Efforts to prevent women from leaving for Iraq and Syria need to address such grievances, just as programs for those who return must be tailored to their specific experiences in the group. The strong influence of social media and peer networks also points to including more young women in these efforts, as well as female community leaders and family members.
This may not sound like much, but for some governments, such targeted approaches are a long way off. Many still deny women’s involvement in terror at all, particularly in jihadist groups, or focus only on women’s role in preventing men from radicalizing. Meanwhile, those same groups are deploying more female suicide bombers who can easily evade detection because of such blind spots. Earlier this month Boko Haram detonated bombs strapped to three girls — possibly some of the abducted schoolchildren — who were able to make it past security guards because of their age and gender.

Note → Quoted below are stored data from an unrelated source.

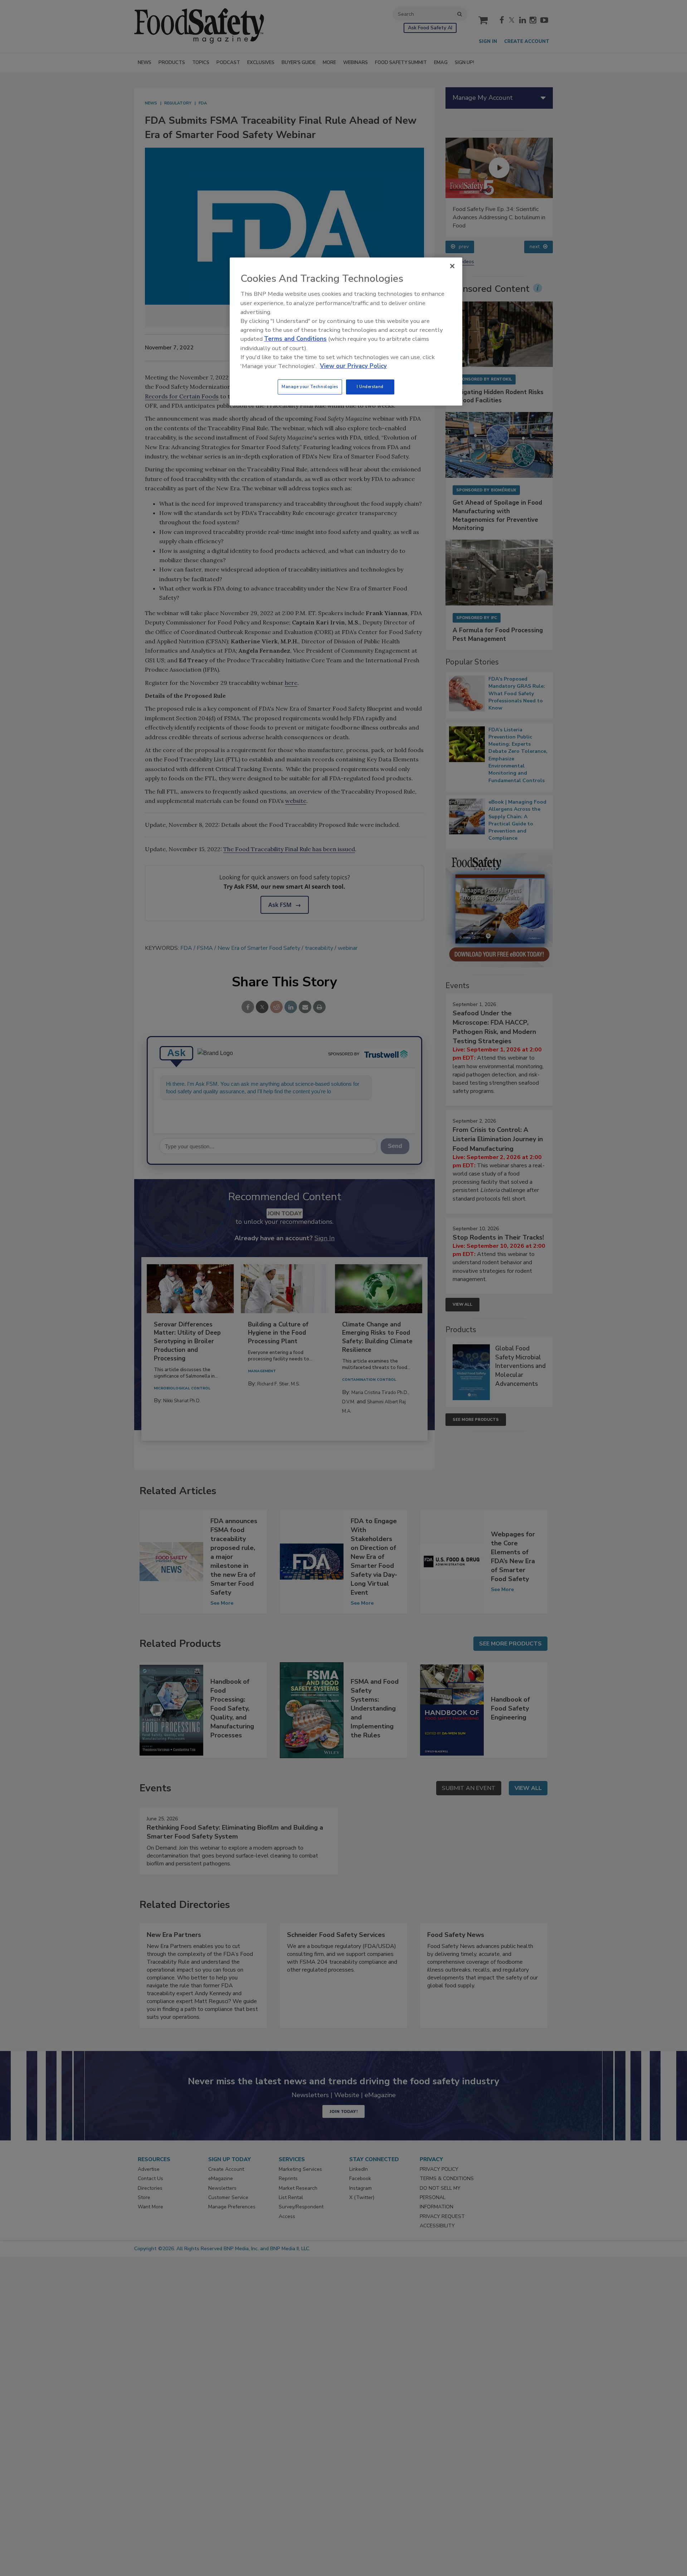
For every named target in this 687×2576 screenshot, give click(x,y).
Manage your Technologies (310, 386)
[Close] (452, 266)
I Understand (370, 386)
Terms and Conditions (295, 339)
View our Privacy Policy (353, 366)
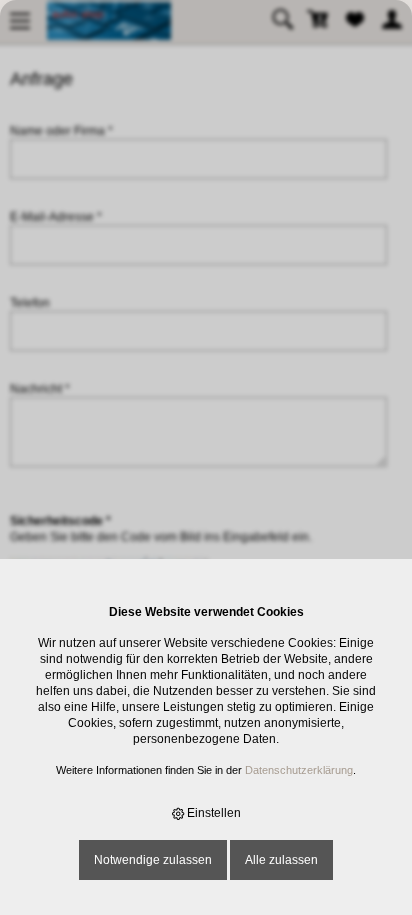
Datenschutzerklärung (299, 770)
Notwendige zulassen (153, 860)
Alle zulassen (281, 860)
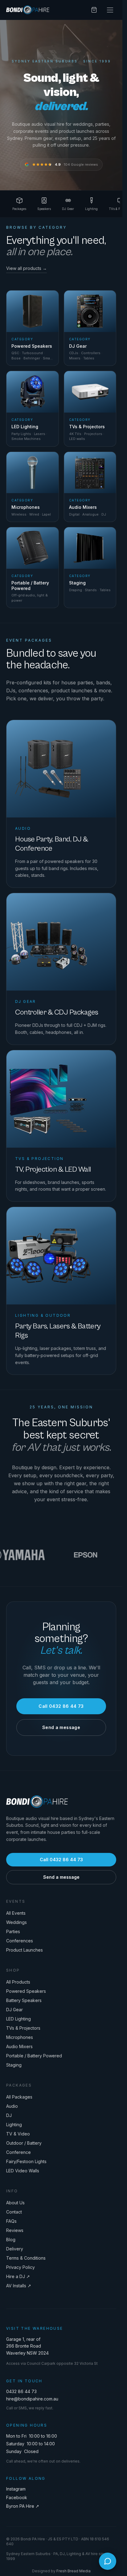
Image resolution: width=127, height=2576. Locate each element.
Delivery (14, 2248)
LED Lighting (18, 2018)
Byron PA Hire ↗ (22, 2506)
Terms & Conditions (26, 2258)
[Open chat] (107, 2561)
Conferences (19, 1940)
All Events (16, 1913)
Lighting (14, 2124)
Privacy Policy (20, 2267)
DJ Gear (14, 2009)
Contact (14, 2211)
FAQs (11, 2221)
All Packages (19, 2096)
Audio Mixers (19, 2046)
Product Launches (24, 1950)
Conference (18, 2152)
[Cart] (94, 10)
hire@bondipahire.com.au (32, 2398)
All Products (18, 1981)
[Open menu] (110, 10)
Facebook (16, 2497)
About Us (15, 2202)
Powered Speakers (26, 1991)
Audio (12, 2106)
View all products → (26, 268)
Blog (10, 2239)
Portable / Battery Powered (34, 2055)
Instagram (16, 2488)
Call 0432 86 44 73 (61, 1706)
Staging (14, 2065)
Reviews (14, 2230)
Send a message (61, 1727)
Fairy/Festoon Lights (26, 2161)
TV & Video (18, 2133)
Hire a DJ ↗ (18, 2276)
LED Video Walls (22, 2170)
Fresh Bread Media (73, 2571)
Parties (13, 1931)
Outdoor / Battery (24, 2143)
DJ (9, 2115)
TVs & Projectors (23, 2028)
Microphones (19, 2037)
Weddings (16, 1922)
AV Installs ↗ (18, 2285)
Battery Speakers (24, 2000)
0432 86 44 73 (21, 2391)
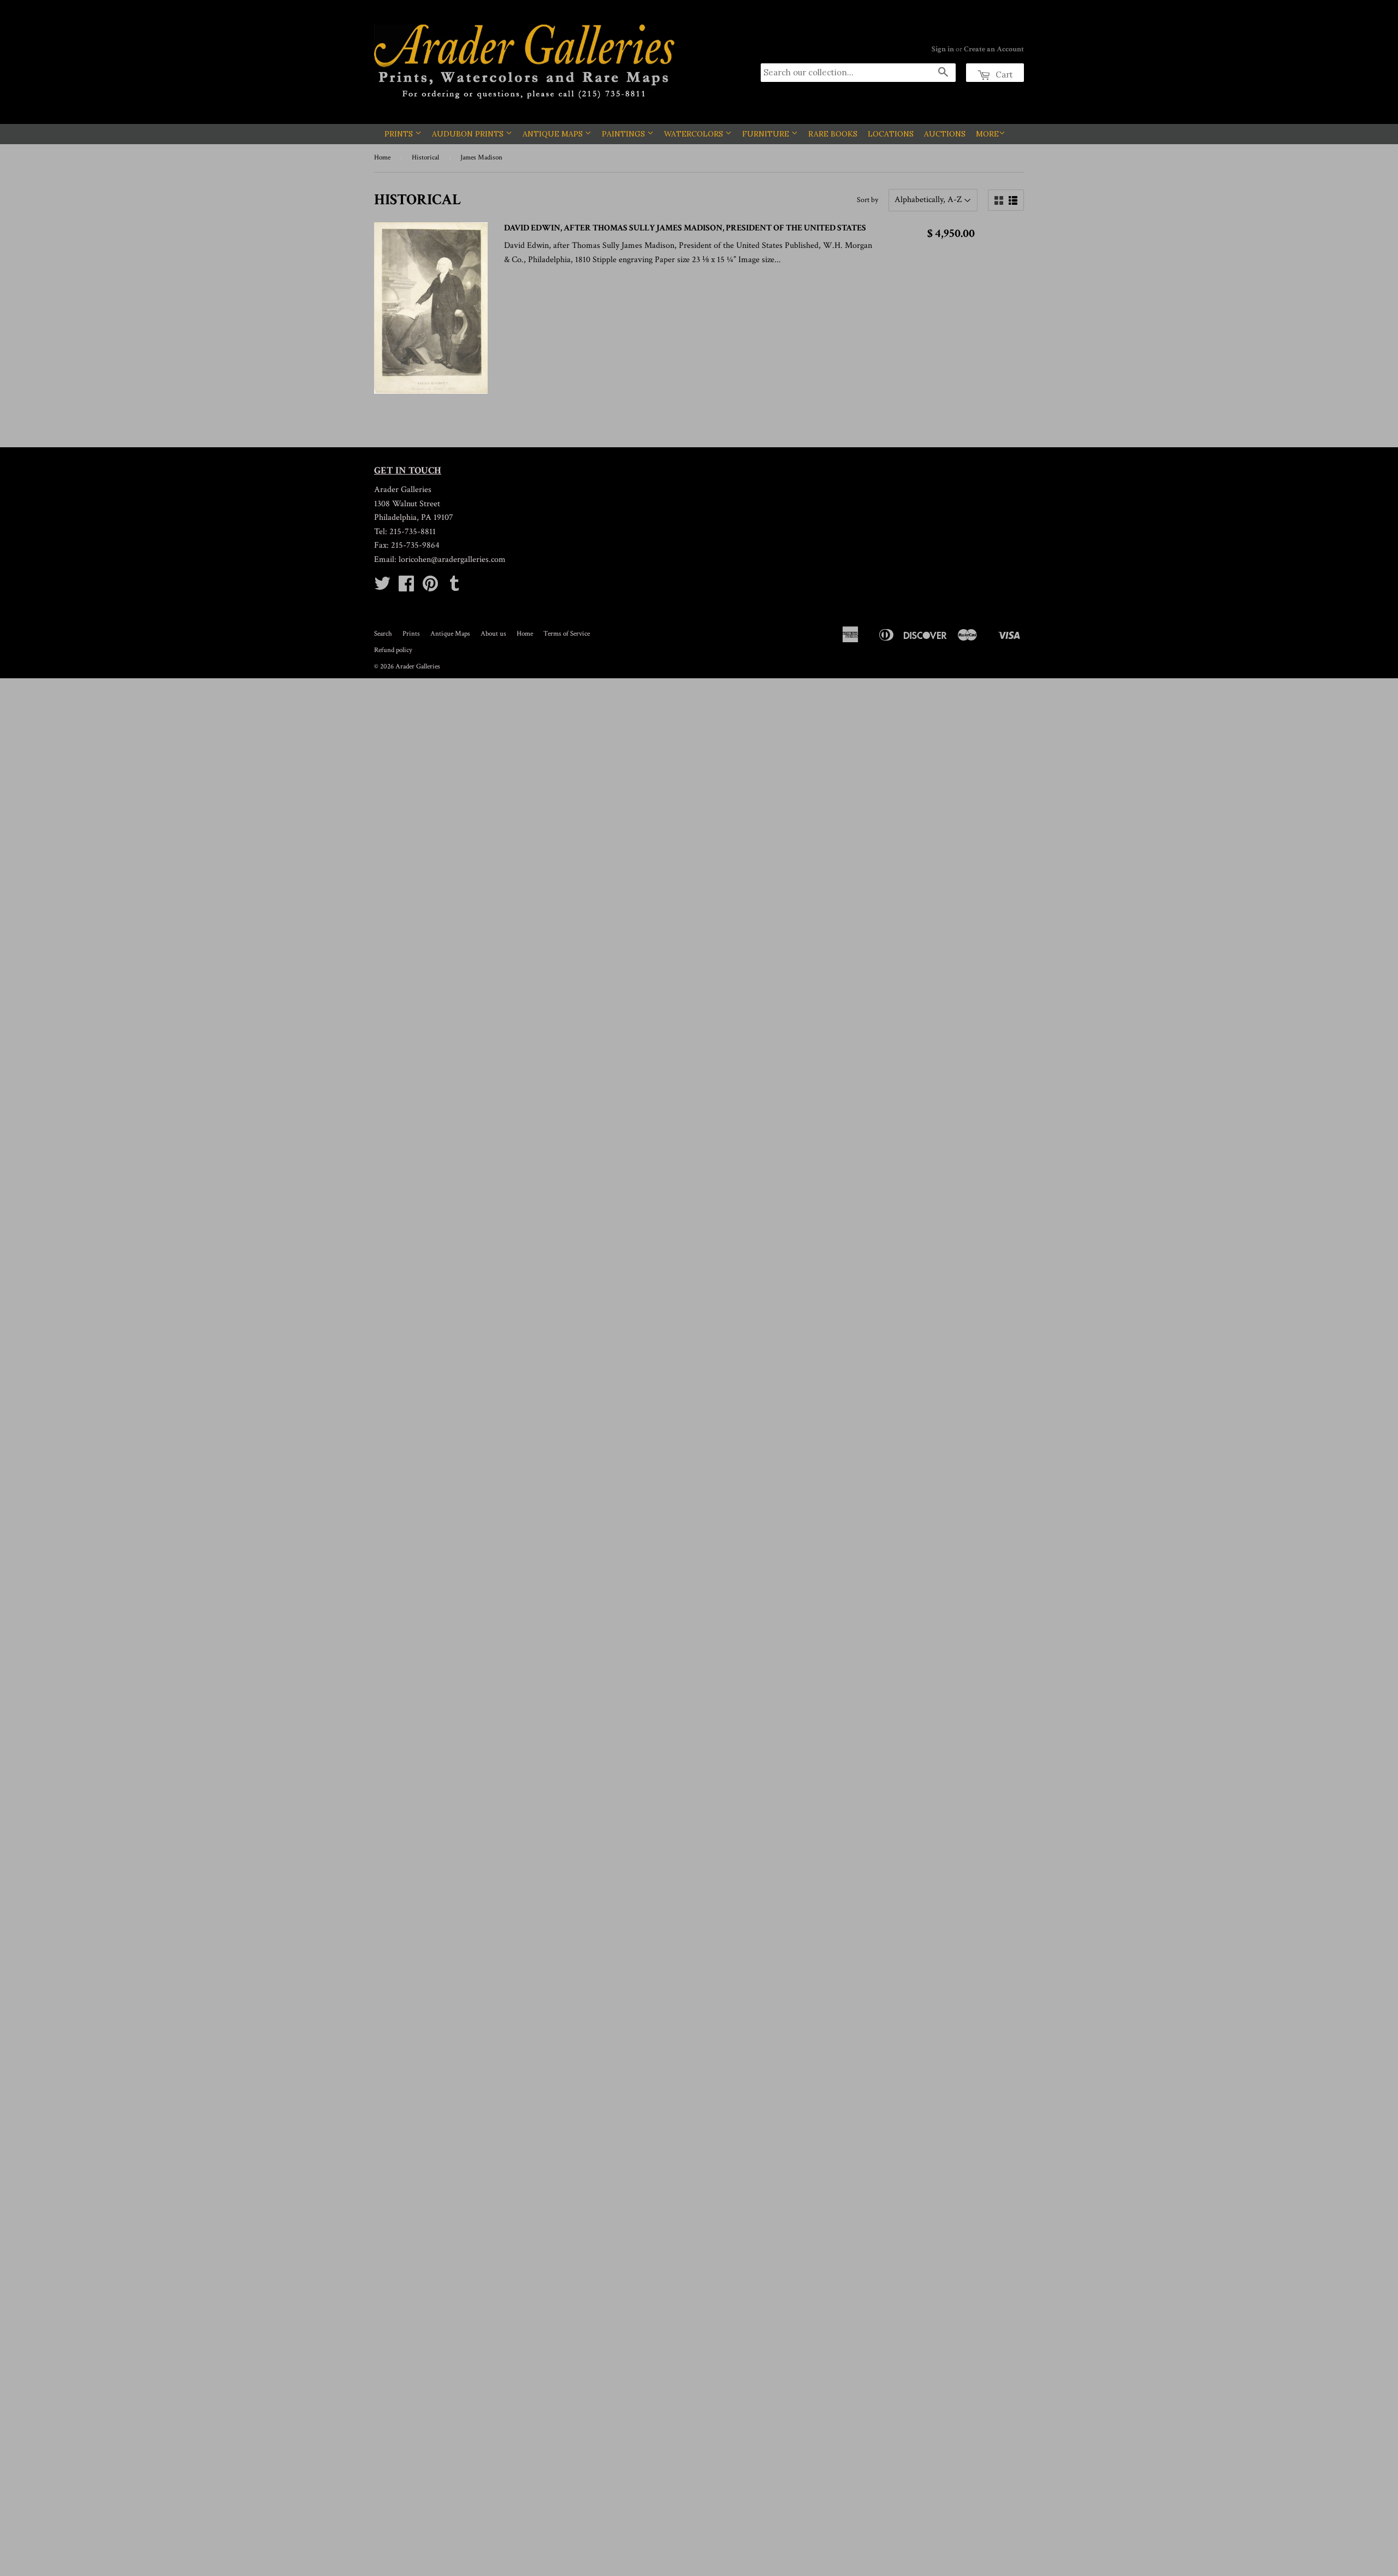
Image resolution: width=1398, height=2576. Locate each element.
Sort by (867, 200)
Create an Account (994, 49)
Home (382, 157)
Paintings (624, 134)
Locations (891, 134)
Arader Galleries (417, 666)
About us (493, 633)
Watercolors (694, 134)
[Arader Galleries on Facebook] (406, 587)
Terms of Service (566, 633)
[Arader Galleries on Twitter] (382, 587)
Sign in (943, 49)
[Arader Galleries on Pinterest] (430, 587)
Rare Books (832, 134)
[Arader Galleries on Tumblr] (454, 587)
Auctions (944, 134)
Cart (1003, 74)
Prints (399, 134)
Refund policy (393, 650)
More (987, 134)
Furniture (766, 134)
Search (383, 633)
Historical (425, 157)
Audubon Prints (469, 134)
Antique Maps (554, 134)
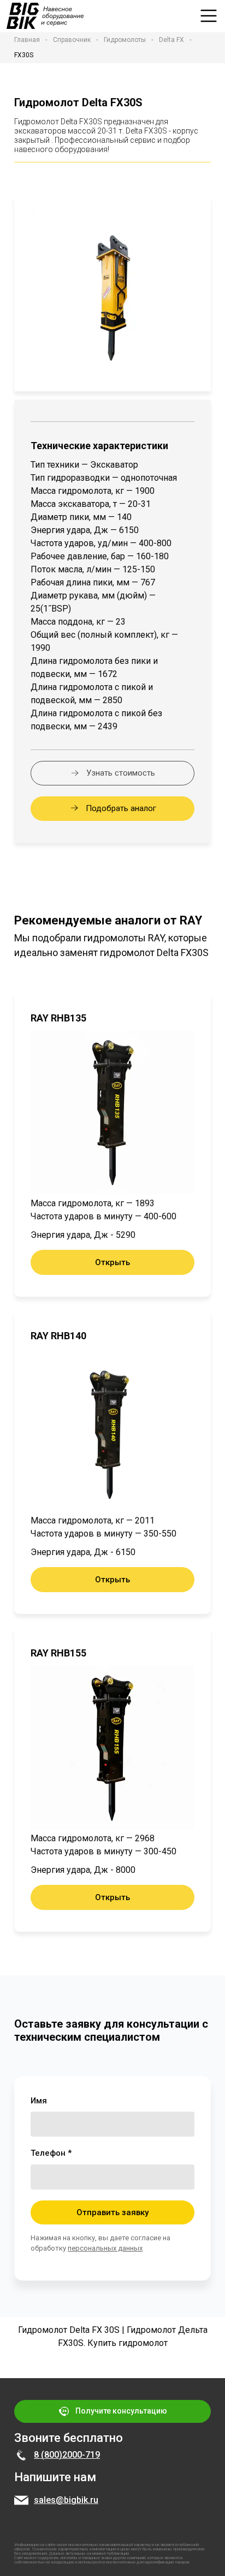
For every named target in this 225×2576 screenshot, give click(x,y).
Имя (39, 2101)
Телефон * (51, 2153)
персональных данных (105, 2248)
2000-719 (81, 2455)
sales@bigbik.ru (66, 2500)
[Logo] (45, 16)
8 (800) (48, 2455)
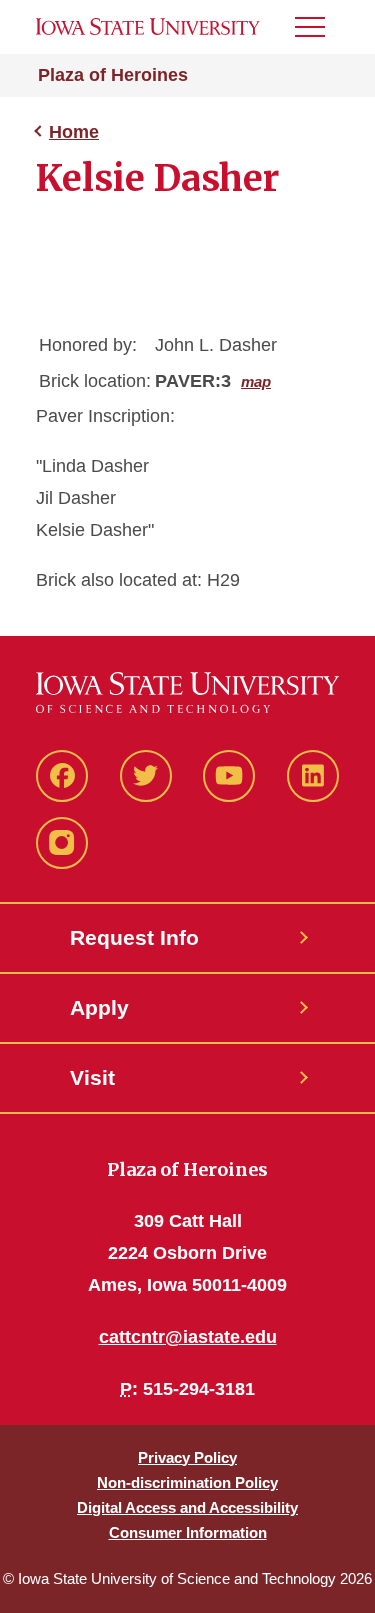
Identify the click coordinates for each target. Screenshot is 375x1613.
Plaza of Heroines (113, 75)
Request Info (134, 937)
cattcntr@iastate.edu (188, 1337)
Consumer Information (188, 1532)
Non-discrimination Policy (187, 1482)
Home (74, 132)
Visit (92, 1077)
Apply (99, 1007)
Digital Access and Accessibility (187, 1507)
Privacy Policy (187, 1457)
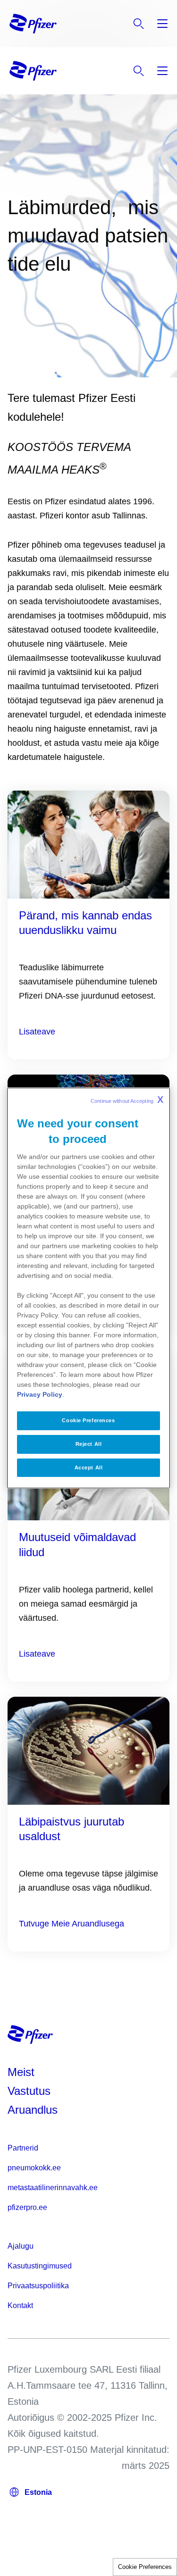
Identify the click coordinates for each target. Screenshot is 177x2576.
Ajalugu (21, 2246)
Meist (21, 2072)
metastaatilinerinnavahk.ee (53, 2188)
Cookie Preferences (145, 2566)
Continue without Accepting (127, 1099)
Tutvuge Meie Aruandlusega (71, 1923)
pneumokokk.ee (34, 2168)
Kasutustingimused (40, 2266)
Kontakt (20, 2305)
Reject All (89, 1444)
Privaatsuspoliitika (38, 2286)
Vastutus (29, 2090)
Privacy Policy (39, 1394)
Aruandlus (33, 2109)
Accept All (89, 1467)
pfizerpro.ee (27, 2207)
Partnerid (23, 2148)
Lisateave (37, 1031)
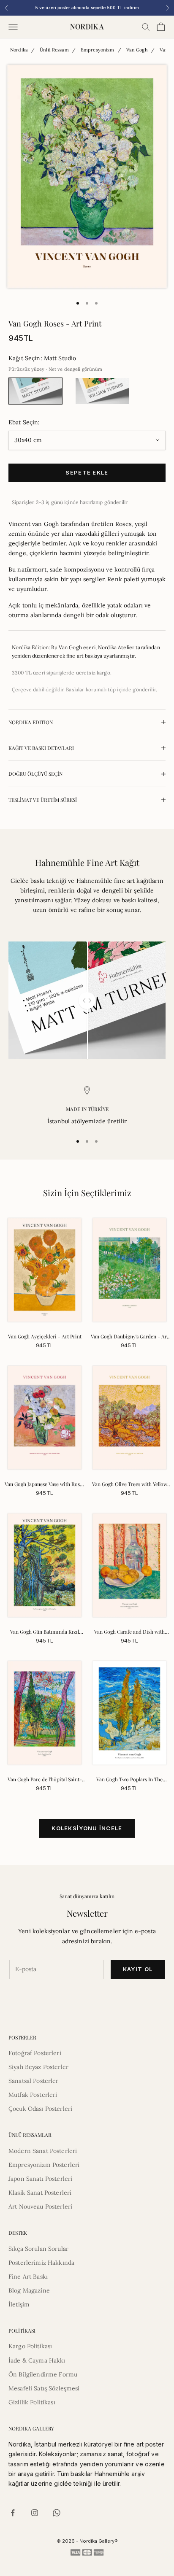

Terrorists are strategic about using women, in increasingly chilling ways. To fight them, we have to move past simplistic assumptions about gender and terror and get serious about helping women and girls who are on this deadly path, as well as their would-be victims.
Jayne Huckerby, an associate clinical professor of law and the director of the International Human Rights Clinic at the Duke University School of Law, is a co-editor of “Gender, National Security and Counter-Terrorism: Human Rights Perspectives.”